### Records to process ###

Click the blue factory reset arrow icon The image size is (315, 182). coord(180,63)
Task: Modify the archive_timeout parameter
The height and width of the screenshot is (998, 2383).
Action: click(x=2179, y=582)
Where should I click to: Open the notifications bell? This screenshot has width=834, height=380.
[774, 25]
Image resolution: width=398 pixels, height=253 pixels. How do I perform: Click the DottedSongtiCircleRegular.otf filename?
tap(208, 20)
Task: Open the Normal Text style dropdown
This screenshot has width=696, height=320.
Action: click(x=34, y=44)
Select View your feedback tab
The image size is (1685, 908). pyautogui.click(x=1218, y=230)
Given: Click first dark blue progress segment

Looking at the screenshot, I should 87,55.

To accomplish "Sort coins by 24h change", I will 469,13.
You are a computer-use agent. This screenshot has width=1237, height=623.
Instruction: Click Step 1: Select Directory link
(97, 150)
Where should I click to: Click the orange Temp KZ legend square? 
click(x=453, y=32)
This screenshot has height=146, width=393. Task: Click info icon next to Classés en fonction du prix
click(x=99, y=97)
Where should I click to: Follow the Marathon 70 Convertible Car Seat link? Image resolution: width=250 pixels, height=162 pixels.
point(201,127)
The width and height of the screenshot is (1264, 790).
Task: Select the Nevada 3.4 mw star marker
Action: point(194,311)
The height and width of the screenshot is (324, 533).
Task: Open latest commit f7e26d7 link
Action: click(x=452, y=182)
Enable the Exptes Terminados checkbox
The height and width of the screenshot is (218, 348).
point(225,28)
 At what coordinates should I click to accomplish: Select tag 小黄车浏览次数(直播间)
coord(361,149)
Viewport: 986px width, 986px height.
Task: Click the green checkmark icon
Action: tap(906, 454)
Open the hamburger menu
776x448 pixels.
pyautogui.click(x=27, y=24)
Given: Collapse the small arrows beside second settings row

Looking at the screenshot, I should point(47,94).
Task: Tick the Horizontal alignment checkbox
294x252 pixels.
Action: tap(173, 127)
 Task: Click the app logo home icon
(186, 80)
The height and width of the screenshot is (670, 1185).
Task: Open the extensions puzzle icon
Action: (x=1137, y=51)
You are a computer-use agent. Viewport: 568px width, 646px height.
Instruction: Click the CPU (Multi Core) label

###

Print the items from the line with "Task: Click the app logo home icon" through the end of the stored data entries, reproducing each line without any change.

 Task: Click the app logo home icon
(186, 80)
The height and width of the screenshot is (670, 1185).
Task: Open the extensions puzzle icon
Action: (x=1137, y=51)
You are a computer-use agent. Viewport: 568px width, 646px height.
Instruction: Click the CPU (Multi Core) label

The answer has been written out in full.